**Stored records:**
+++

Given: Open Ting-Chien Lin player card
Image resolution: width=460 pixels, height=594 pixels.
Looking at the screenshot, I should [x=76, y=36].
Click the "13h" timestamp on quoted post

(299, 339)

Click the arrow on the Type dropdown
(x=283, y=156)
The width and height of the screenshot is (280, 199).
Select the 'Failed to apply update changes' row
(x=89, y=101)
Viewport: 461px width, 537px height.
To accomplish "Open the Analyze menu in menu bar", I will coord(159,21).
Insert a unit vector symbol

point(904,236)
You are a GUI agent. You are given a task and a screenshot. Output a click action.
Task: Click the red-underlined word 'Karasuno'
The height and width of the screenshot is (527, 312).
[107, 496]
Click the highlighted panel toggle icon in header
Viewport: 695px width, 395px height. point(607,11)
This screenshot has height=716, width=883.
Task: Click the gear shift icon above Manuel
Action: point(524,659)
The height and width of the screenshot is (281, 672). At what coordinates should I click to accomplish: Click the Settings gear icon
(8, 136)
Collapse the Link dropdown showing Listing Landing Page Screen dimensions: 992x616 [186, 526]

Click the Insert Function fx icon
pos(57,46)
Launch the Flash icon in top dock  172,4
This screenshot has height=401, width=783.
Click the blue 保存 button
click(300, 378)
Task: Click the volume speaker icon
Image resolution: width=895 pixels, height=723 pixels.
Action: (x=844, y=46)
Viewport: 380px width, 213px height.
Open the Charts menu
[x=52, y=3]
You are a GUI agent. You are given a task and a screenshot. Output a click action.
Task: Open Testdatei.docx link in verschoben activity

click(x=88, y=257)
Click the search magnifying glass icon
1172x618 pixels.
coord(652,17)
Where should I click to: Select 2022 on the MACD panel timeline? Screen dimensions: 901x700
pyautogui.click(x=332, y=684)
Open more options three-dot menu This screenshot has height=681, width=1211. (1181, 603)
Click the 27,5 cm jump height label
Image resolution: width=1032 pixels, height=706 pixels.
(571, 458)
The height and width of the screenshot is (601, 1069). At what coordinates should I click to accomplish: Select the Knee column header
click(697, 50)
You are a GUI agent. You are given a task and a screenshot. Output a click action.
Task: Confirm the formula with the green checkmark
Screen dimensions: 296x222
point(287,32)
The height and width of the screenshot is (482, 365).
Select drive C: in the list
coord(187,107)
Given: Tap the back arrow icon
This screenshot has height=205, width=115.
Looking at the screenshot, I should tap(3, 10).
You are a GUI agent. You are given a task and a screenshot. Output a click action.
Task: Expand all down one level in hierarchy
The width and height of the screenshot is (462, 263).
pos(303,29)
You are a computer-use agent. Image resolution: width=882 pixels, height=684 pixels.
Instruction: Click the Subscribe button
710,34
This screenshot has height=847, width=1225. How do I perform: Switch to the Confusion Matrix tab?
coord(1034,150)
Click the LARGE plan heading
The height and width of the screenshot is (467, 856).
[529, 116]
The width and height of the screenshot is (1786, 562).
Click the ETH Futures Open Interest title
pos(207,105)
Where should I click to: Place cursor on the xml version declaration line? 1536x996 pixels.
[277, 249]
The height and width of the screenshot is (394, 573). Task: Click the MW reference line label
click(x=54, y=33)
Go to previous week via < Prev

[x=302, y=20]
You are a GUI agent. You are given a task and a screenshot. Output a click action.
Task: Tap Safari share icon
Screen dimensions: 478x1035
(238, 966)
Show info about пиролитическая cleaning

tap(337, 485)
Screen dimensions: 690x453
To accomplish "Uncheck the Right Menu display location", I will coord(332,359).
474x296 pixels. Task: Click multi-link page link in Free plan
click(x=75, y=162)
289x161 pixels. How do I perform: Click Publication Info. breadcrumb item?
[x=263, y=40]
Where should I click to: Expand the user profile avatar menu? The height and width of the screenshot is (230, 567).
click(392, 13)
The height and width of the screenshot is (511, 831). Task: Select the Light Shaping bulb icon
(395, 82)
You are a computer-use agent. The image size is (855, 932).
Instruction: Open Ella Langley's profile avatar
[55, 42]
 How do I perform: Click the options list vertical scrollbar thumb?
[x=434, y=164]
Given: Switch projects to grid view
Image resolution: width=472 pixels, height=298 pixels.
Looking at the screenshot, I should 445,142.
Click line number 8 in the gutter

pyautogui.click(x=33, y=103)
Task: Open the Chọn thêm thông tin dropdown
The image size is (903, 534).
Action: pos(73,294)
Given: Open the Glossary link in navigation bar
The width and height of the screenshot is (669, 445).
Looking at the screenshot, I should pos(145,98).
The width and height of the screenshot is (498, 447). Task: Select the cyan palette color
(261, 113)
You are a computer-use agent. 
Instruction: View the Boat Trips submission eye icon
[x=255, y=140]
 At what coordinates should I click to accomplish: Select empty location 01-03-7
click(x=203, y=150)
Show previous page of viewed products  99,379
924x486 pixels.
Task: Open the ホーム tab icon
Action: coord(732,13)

+++

Go through the entries and repeat each one exactly.

**Result of this exercise:**
Given: Open Ting-Chien Lin player card
Image resolution: width=460 pixels, height=594 pixels.
Looking at the screenshot, I should [x=76, y=36].
Click the "13h" timestamp on quoted post

(299, 339)

Click the arrow on the Type dropdown
(x=283, y=156)
The width and height of the screenshot is (280, 199).
Select the 'Failed to apply update changes' row
(x=89, y=101)
Viewport: 461px width, 537px height.
To accomplish "Open the Analyze menu in menu bar", I will coord(159,21).
Insert a unit vector symbol

point(904,236)
You are a GUI agent. You are given a task and a screenshot. Output a click action.
Task: Click the red-underlined word 'Karasuno'
The height and width of the screenshot is (527, 312).
[107, 496]
Click the highlighted panel toggle icon in header
Viewport: 695px width, 395px height. point(607,11)
This screenshot has height=716, width=883.
Task: Click the gear shift icon above Manuel
Action: point(524,659)
The height and width of the screenshot is (281, 672). At what coordinates should I click to accomplish: Click the Settings gear icon
(8, 136)
Collapse the Link dropdown showing Listing Landing Page Screen dimensions: 992x616 [186, 526]

Click the Insert Function fx icon
pos(57,46)
Launch the Flash icon in top dock  172,4
This screenshot has height=401, width=783.
Click the blue 保存 button
click(300, 378)
Task: Click the volume speaker icon
Image resolution: width=895 pixels, height=723 pixels.
Action: (x=844, y=46)
Viewport: 380px width, 213px height.
Open the Charts menu
[x=52, y=3]
You are a GUI agent. You are given a task and a screenshot. Output a click action.
Task: Open Testdatei.docx link in verschoben activity

click(x=88, y=257)
Click the search magnifying glass icon
1172x618 pixels.
coord(652,17)
Where should I click to: Select 2022 on the MACD panel timeline? Screen dimensions: 901x700
pyautogui.click(x=332, y=684)
Open more options three-dot menu This screenshot has height=681, width=1211. (1181, 603)
Click the 27,5 cm jump height label
Image resolution: width=1032 pixels, height=706 pixels.
(571, 458)
The height and width of the screenshot is (601, 1069). At what coordinates should I click to accomplish: Select the Knee column header
click(697, 50)
You are a GUI agent. You are given a task and a screenshot. Output a click action.
Task: Confirm the formula with the green checkmark
Screen dimensions: 296x222
point(287,32)
The height and width of the screenshot is (482, 365).
Select drive C: in the list
coord(187,107)
Given: Tap the back arrow icon
This screenshot has height=205, width=115.
Looking at the screenshot, I should tap(3, 10).
You are a GUI agent. You are given a task and a screenshot. Output a click action.
Task: Expand all down one level in hierarchy
The width and height of the screenshot is (462, 263).
pos(303,29)
You are a computer-use agent. Image resolution: width=882 pixels, height=684 pixels.
Instruction: Click the Subscribe button
710,34
This screenshot has height=847, width=1225. How do I perform: Switch to the Confusion Matrix tab?
coord(1034,150)
Click the LARGE plan heading
The height and width of the screenshot is (467, 856).
[529, 116]
The width and height of the screenshot is (1786, 562).
Click the ETH Futures Open Interest title
pos(207,105)
Where should I click to: Place cursor on the xml version declaration line? 1536x996 pixels.
[277, 249]
The height and width of the screenshot is (394, 573). Task: Click the MW reference line label
click(x=54, y=33)
Go to previous week via < Prev

[x=302, y=20]
You are a GUI agent. You are given a task and a screenshot. Output a click action.
Task: Tap Safari share icon
Screen dimensions: 478x1035
(238, 966)
Show info about пиролитическая cleaning

tap(337, 485)
Screen dimensions: 690x453
To accomplish "Uncheck the Right Menu display location", I will coord(332,359).
474x296 pixels. Task: Click multi-link page link in Free plan
click(x=75, y=162)
289x161 pixels. How do I perform: Click Publication Info. breadcrumb item?
[x=263, y=40]
Where should I click to: Expand the user profile avatar menu? The height and width of the screenshot is (230, 567).
click(392, 13)
The height and width of the screenshot is (511, 831). Task: Select the Light Shaping bulb icon
(395, 82)
You are a computer-use agent. The image size is (855, 932).
Instruction: Open Ella Langley's profile avatar
[55, 42]
 How do I perform: Click the options list vertical scrollbar thumb?
[x=434, y=164]
Given: Switch projects to grid view
Image resolution: width=472 pixels, height=298 pixels.
Looking at the screenshot, I should 445,142.
Click line number 8 in the gutter

pyautogui.click(x=33, y=103)
Task: Open the Chọn thêm thông tin dropdown
The image size is (903, 534).
Action: pos(73,294)
Given: Open the Glossary link in navigation bar
The width and height of the screenshot is (669, 445).
Looking at the screenshot, I should pos(145,98).
The width and height of the screenshot is (498, 447). Task: Select the cyan palette color
(261, 113)
You are a computer-use agent. 
Instruction: View the Boat Trips submission eye icon
[x=255, y=140]
 At what coordinates should I click to accomplish: Select empty location 01-03-7
click(x=203, y=150)
Show previous page of viewed products  99,379
924x486 pixels.
Task: Open the ホーム tab icon
Action: coord(732,13)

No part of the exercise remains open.